SAN JOSE, Calif. – Cordell Cato gave a blunt assessment when asked how he thought his San Jose Earthquakes debut went.
“Personally, I didn’t do anything,” Cato (above) told MLSsoccer.com. “And that’s not good for me.”
It wasn’t good for the Quakes, either. Coach Frank Yallop brought on second-year midfielders Sam Garza (in the 72nd minute) and Cato (79th), plus rookie forward Adam Jahn (83rd) in his attempt to wring a point from the team’s season-opening game last weekend.
None of the three made a substantial impact in what eventually went in the books as a 2-0 loss to Real Salt Lake.
“Joao Plata comes on and makes a difference for them,” Yallop said, referring to the RSL substitute who delivered a game-winning assist just six minutes after coming on the pitch. “And I’m not having a go at the guys that come on [for us], but no one made a difference.”
With the ability last season to summon seasoned attackers from the bench, San Jose scored 40 goals in the 60th minute or later, 22 in the or beyond the 75th, and nine in second-half stoppage time. Even with attackers Marvin Chávez, Alan Gordon and Steven Lenhart unavailable Sunday, the Quakes were still happy with the number of significant scoring chances they generated in the first hour against RSL. One could argue that, with better finishing from Chris Wondolowski and Mike Fucito, San Jose would have been up by two or three goals at halftime.
But if the Quakes were able to mask their injury problems in the opening 60 minutes, the absences robbed Yallop of any chance to influence the outcome in the last half-hour.
Cato, acquired this winter after spending last season with Seattle, wants to change that. The Trinidad & Tobago youth international originally spent several weeks in San Jose during the tail end of the Quakes’ disappointing 2011 season, but the Sounders won his services by virtue of holding a Discovery claim.

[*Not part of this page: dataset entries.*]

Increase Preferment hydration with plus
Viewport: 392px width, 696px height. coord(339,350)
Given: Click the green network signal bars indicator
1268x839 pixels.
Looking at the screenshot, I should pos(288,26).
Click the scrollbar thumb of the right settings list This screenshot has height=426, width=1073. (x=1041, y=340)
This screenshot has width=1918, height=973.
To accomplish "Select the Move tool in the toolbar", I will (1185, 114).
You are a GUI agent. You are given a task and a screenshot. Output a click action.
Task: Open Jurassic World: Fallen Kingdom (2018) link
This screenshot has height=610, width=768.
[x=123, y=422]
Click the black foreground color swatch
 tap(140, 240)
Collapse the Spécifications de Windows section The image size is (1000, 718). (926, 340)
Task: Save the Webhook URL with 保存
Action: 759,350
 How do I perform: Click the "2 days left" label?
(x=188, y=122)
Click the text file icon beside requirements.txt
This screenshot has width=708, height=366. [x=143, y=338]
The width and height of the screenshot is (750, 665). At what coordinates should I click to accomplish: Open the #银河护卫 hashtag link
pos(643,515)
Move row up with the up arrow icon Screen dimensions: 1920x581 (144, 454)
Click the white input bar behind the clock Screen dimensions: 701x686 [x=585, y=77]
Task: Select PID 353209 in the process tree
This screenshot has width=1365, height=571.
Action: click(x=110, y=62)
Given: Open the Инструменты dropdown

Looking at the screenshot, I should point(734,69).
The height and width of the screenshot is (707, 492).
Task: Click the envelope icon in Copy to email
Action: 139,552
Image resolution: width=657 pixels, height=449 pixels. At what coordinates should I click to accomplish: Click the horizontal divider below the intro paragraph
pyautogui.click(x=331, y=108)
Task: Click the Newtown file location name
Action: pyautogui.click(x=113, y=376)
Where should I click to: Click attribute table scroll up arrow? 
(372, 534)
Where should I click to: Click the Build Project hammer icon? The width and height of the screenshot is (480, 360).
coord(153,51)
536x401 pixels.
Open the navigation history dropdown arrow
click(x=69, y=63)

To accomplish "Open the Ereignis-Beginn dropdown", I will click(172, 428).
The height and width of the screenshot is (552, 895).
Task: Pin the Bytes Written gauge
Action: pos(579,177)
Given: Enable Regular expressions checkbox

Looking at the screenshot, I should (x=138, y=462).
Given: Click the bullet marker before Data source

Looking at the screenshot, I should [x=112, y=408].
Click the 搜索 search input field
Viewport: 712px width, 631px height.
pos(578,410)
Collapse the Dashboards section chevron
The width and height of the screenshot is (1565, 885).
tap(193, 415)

The Sounders allowed Cato to train with the Quakes during preseason, and after San Jose sent their fourth-round pick in the 2014 Supplemental Draft for his services, the 20-year-old hopes to prove Yallop’s faith justified.
“It’s way harder than it seems,” Cato said of making an impact as a sub. “Coming into the game, the speed of the game is so fast. ... It’s really difficult. But then you’ve got to come in and calm your nerves down and just settle as quickly as possible and do the things that need to be done in that game for the team to win.”
Can that happen this coming Sunday against New York?
“It was the first game, so all the mistakes, we let them out,” Cato said. “Hopefully we go forward and do a lot better.”